- Church: Apostles of Infinite Love
- Papacy began: May 1969
- Papacy ended: December 31, 2011
- Predecessor: Clement XV
- Successor: Gregory XVIII
- Opposed to: Paul VI John Paul I John Paul II Benedict XVI

Orders
- Ordination: 1962 by Clement XV
- Consecration: 1962 by Clement XV

Personal details
- Born: Jean-Gaston Tremblay September 8, 1928 Rimouski, Quebec
- Died: December 31, 2011 (aged 83) Sainte Agathe, Quebec
- Criminal charges: Kidnapping Illegal detention Child abuse Obstruction of justice
- Criminal penalty: 6-month imprisonment (for the last charge; 1977)

= Jean-Gaston Tremblay =

Catholic religious leader and self-proclaimed pope

Jean-Gaston Tremblay (September 8, 1928 – December 31, 2011) was a traditionalist Catholic religious leader and self-proclaimed pope, with the name Gregory XVII (Grégoire XVII). He reigned as antipope in opposition to the Catholic Church from 1969 until his death in 2011.

==Biography==
Tremblay was born on September 8, 1928, in Rimouski, Quebec. His father was a lumberjack. Raised Catholic, he moved to Montreal at 16, where he joined the Brothers of St. John of God. In 1952 he received permission to form his own community, which he called the Congregation of Jesus and Mary. The community moved from town to town for a number of years, before settling in St. Jovite, in Mont-Tremblant, Quebec, in 1958.

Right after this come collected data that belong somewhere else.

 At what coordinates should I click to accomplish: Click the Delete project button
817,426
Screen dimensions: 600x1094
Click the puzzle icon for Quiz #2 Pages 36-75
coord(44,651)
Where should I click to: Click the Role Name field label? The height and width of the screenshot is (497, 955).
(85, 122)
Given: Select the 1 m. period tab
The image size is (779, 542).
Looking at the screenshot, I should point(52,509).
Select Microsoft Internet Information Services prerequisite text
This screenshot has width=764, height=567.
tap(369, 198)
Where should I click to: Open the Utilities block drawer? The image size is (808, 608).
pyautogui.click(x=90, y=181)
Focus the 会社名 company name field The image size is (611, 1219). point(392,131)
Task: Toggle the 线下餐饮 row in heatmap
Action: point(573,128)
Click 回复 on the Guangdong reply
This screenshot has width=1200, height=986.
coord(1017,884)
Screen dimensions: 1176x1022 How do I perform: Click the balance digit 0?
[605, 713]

In 1961, Tremblay met Michel Collin, leader of the Apostles of Infinite Love, who had proclaimed himself pope in opposition to John XXIII with the title Clement XV, and Tremblay merged his community with the Apostles of Infinite Love. The following year Collin ordained him a priest and soon afterwards consecrated him bishop. The group attracted traditional Catholics unhappy with the Second Vatican Council. Initially only consisting of men, by the late 1960s it included whole families. This prompted the Social Welfare Court of Saint-Jérôme to rule that it was unsuitable for children. Seventeen children were taken and handed over to social workers, but Tremblay went into hiding with 55 others, leading him to be listed as one of the ten most wanted men in Quebec.

In September 1968, Tremblay claimed that God had elevated him to the papacy, superseding Collin, with the title Pope Gregory XVII. Eight months later Collin acknowledged him as pope. Tremblay linked his papacy with the prophecy of Our Lady of La Salette, as had Collin.

Over the following 40 years, Tremblay was the subject of numerous police investigations into charges of kidnapping, illegal detention, and child abuse. One former member filed a civil suit for $2.5 million in 2001, claiming physical and sexual abuse. Tremblay had served six months in prison in 1977 for defying an order to hand over the boy and his sister to the authorities. Also in 2001, Tremblay and two others were charged with multiple counts of abuse dating back more than 30 years, but the case was dropped.

Tremblay died on December 31, 2011, at a hospital in Sainte Agathe, Quebec.